15 March 2010 - Fundación Cordillera Tropical reports that in January of 2010 an ongoing research project by Alejandro Arteaga, a biology student at the Catholic University in Quito, identified two additional individuals of a critically endangered Andean poison dart frog, Hyloxalus anthracinus, in the montane forests of southern Sangay National Park.
Scientists discover Andean poison dart frog believed extinct since 1995
23 September 2009 – Fundación Cordillera Tropical announces that during a recent inventory scientists discovered a high-altitude Andean poison dart frog, believed to have been extinct, in southern Sangay National Park, Ecuador. Alejandro Arteaga, a biology student at the Catholic University of Quito, recorded an individual of the species Hyloxalus anthracinus (common name Andean poison dart frog or high altitude rocket frog) during a recent inventory of reptiles and amphibians. According to Eduardo Toral and Manuel Morales, biologists at the Catholic University of Quito, this species was last recorded on June 11, 1995, in the Mazan Protected Forest of Cajas National Park.

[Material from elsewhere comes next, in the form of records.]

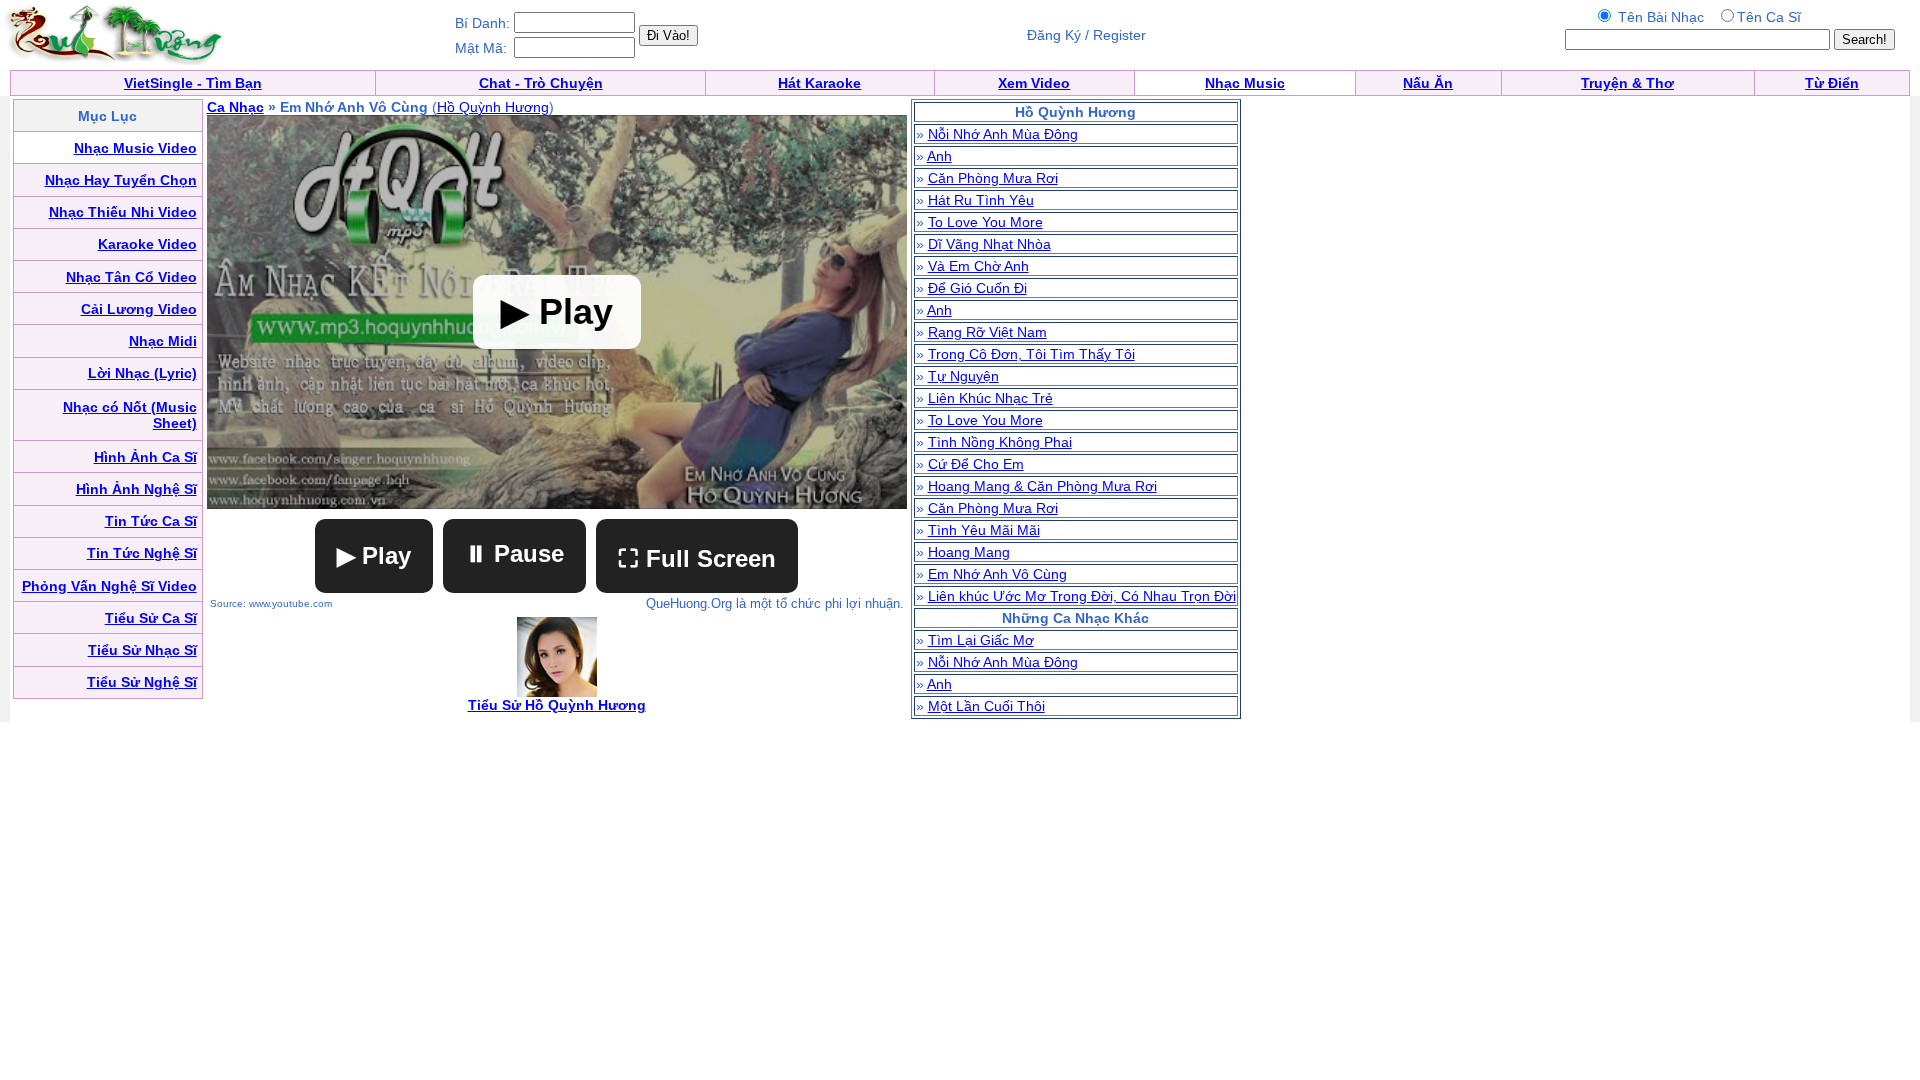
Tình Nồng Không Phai (1000, 442)
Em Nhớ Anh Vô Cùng (997, 574)
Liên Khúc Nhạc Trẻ (990, 398)
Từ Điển (1832, 83)
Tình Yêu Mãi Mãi (984, 530)
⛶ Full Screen (697, 558)
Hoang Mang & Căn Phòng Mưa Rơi (1042, 486)
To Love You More (985, 222)
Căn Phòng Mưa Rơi (993, 178)
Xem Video (1034, 83)
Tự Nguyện (963, 376)
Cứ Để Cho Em (976, 464)
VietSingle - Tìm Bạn (193, 83)
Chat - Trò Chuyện (541, 83)
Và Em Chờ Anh (978, 266)
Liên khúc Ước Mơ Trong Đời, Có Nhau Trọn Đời (1082, 596)
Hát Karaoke (819, 83)
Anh (939, 156)
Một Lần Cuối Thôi (986, 706)
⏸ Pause (514, 553)
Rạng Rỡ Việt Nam (987, 332)
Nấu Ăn (1428, 83)
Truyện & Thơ (1627, 83)
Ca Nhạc (235, 107)
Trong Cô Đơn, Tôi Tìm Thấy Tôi (1031, 354)
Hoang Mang (969, 552)
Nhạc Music (1245, 83)
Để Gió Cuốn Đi (977, 288)
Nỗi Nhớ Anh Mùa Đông (1003, 134)
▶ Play (374, 555)
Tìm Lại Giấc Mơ (981, 640)
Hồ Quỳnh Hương (493, 107)
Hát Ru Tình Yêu (981, 200)
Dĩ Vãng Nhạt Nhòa (989, 244)
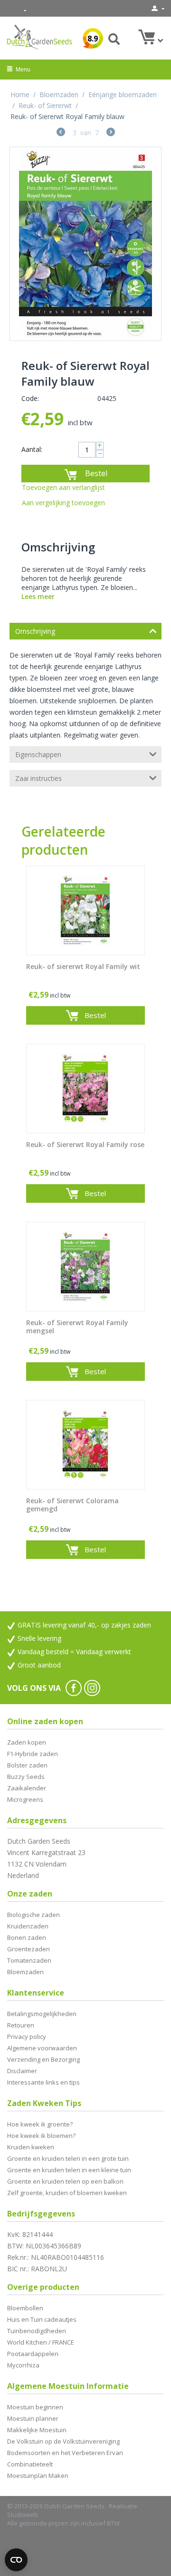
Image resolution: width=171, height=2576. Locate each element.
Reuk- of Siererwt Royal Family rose (85, 1145)
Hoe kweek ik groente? (40, 2124)
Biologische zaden (33, 1914)
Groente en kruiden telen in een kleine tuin (69, 2170)
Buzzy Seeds (26, 1776)
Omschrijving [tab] (35, 631)
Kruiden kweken (30, 2147)
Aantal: (31, 449)
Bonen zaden (26, 1937)
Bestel (96, 473)
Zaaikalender (26, 1788)
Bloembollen (25, 2308)
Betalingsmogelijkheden (41, 2013)
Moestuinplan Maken (37, 2475)
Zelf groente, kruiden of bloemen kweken (67, 2192)
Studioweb (22, 2514)
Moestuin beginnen (35, 2407)
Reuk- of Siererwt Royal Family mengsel (77, 1327)
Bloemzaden (58, 94)
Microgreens (25, 1799)
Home (19, 94)
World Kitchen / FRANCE (40, 2342)
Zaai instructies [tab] (38, 778)
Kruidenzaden (27, 1926)
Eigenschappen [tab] (38, 754)
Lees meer (38, 596)
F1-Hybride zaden (32, 1753)
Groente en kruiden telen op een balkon (65, 2181)
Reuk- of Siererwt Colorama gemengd (72, 1505)
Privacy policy (26, 2036)
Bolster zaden (27, 1765)
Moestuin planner (32, 2418)
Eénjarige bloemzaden (122, 94)
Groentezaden (28, 1949)
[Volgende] (110, 133)
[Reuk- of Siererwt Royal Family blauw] (85, 243)
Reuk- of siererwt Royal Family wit (83, 967)
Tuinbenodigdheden (36, 2330)
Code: (30, 398)
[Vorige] (61, 133)
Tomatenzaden (29, 1960)
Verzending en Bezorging (43, 2059)
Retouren (20, 2025)
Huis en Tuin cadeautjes (41, 2319)
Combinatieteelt (30, 2464)
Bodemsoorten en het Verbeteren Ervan (65, 2452)
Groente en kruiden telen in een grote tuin (68, 2158)
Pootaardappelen (32, 2353)
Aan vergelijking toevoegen (63, 502)
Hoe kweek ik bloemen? (41, 2135)
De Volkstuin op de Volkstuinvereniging (63, 2441)
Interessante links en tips (43, 2082)
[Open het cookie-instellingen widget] (16, 2559)
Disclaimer (22, 2071)
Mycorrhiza (23, 2365)
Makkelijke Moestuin (36, 2430)
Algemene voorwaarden (42, 2048)
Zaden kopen (26, 1742)
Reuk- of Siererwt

Payment for environmental services in Ecuador
August 2009 – Dr. Stuart White, Fundación Cordillera Tropical's founder and General Coordinator, was interviewed for an article by the Center for International Forestry Research (CIFOR), which has partnered with FCT for many years in Payment for Environmental Services (PES) research. The article, "Payments for environmental services: A matter of scale in Ecuador and Colombia," investigates the effectiveness of large versus small-scale PES schemes. White commented "Socio Bosque [the Ecuadorian government's new national PES scheme] was an important policy, given the lack of economic incentive to conserve forests; however, we do not yet know how this programme will affect local PES initiatives, which in several cases have also been efficient in conserving Ecuadorian forests."
Photos capture images of elusive Andean bear
March 2009 – Becky Zug, candidate for a Master's of Science at the University of Wisconsin-Madison, has used remote-sensored cameras to investigate how Andean bears use páramo and montane forest habitats. For 5 months, she monitored 17 cameras that were placed in a 1,000 hectare area in the Mazar watershed within southern Sangay National Park. Camera traps have only recently been used to study Andean bears. The cameras also captured photos of pumas, white-tailed deer, red brocket deer, and margays.